A man in an orange vest and hard hat works to install solar panels.

Mon, 08/17/2020 - 15:05

When the Telephone Consumer Protection Act (TCPA) was passed into law in 1991, one of its primary purposes was regulating the then-current practice of sending junk faxes. In the intervening 29 years, telecommunications technologies have dramatically changed (several times over) but the law that is the centerpiece of federal telemarketing regulations has remained largely the same. As a result the bulk of the responsibility for adjusting telemarketing regulations to modern technology has fallen to such mechanisms as Federal Communications Commission (FCC) rulemaking and federal court opinion. A recent district court decision provides evidence of how this works.

This case—Saunders v. Sunrun, Inc., Case No. 19-cv-04548-HSG, 2020 U.S. Dist. LEXIS 144053 (N.D. Cal. Aug. 11, 2020)—involves the TCPA’s consent requirements for text messages. Under normal circumstances, marketing texts would require express written consent for any text messages sent for a marketing purpose. And the specific text message at issue in this case, viewed without context, would certainly seem to be a marketing message. Additionally, since the defendant did not have the plaintiff’s written consent, the message would seem to violate the TCPA.

The defendant, a solar power provider, sent the plaintiff a message with a link to an online form, providing information so that the defendant could provide them with a quote for their services. However, this message was sent by Sunrun in response to a customer inquiry. The defendant argued that the fact the message was answering the customer’s inquiry, it should be considered an informational message rather than a marketing one. The court agreed with this, relying in part on the FCC’s 2015 RILA Declaratory Ruling.
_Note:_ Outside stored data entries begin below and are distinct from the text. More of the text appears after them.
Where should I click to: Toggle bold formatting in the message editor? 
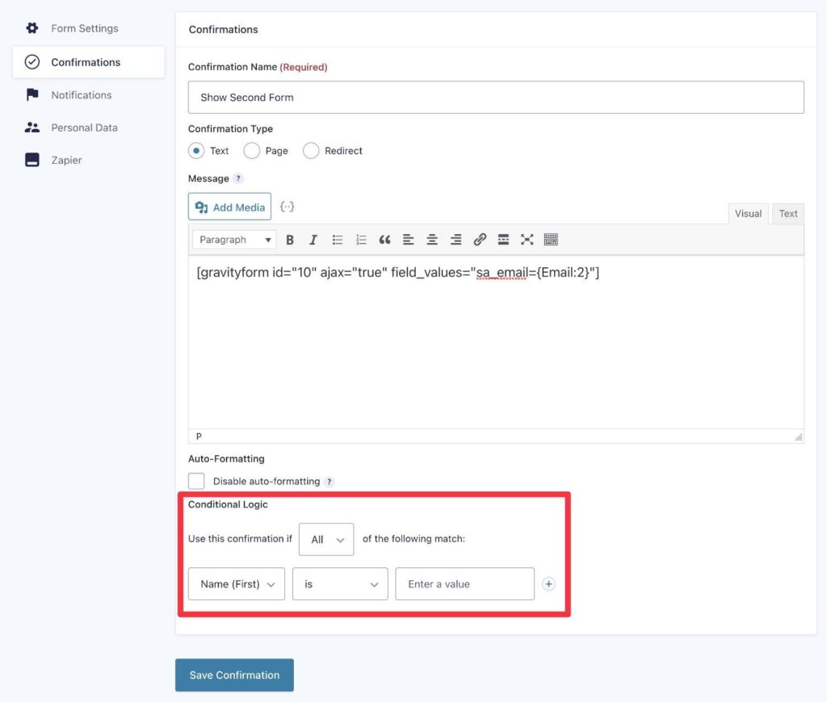click(289, 239)
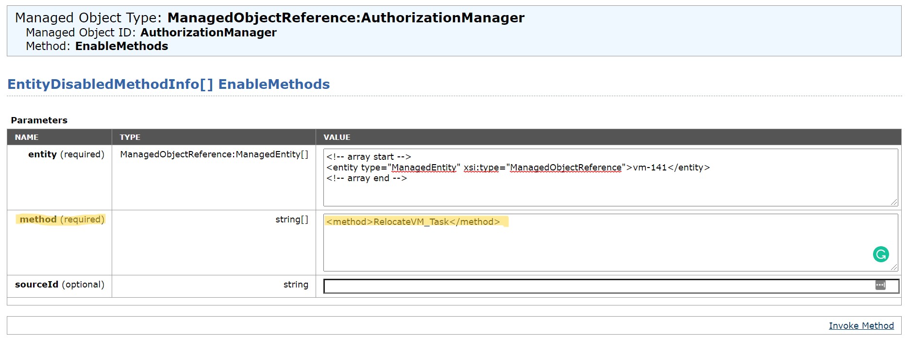Select the sourceId (optional) label
The image size is (908, 338).
pos(60,285)
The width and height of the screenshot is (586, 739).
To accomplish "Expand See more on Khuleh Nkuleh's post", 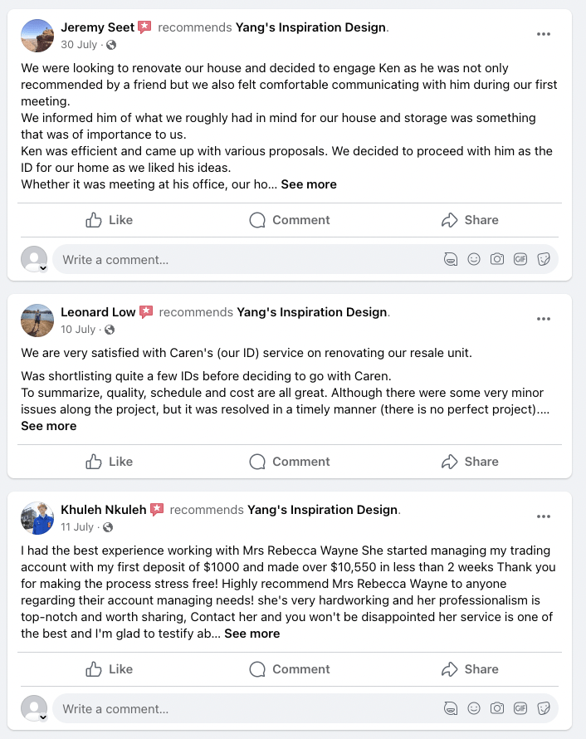I will [x=251, y=634].
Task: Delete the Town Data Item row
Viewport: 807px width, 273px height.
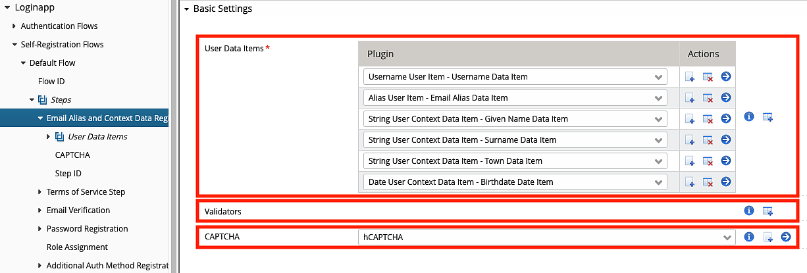Action: pyautogui.click(x=708, y=161)
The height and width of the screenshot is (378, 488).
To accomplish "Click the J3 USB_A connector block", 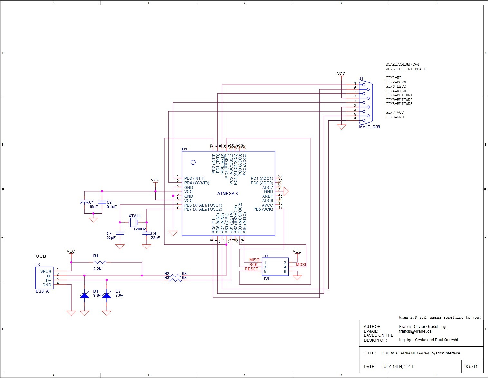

The defendant ultimately lost its motion to dismiss the case because the plaintiff had explicitly requested not to be contact by text message. But on the question of how to regulate a message with marketing content that was sent in response to a customer inquiry, this combination of FCC rulemaking and court opinion provided the sort of clarification that is impossible to get from the nearly three-decade-old text of the TCPA itself.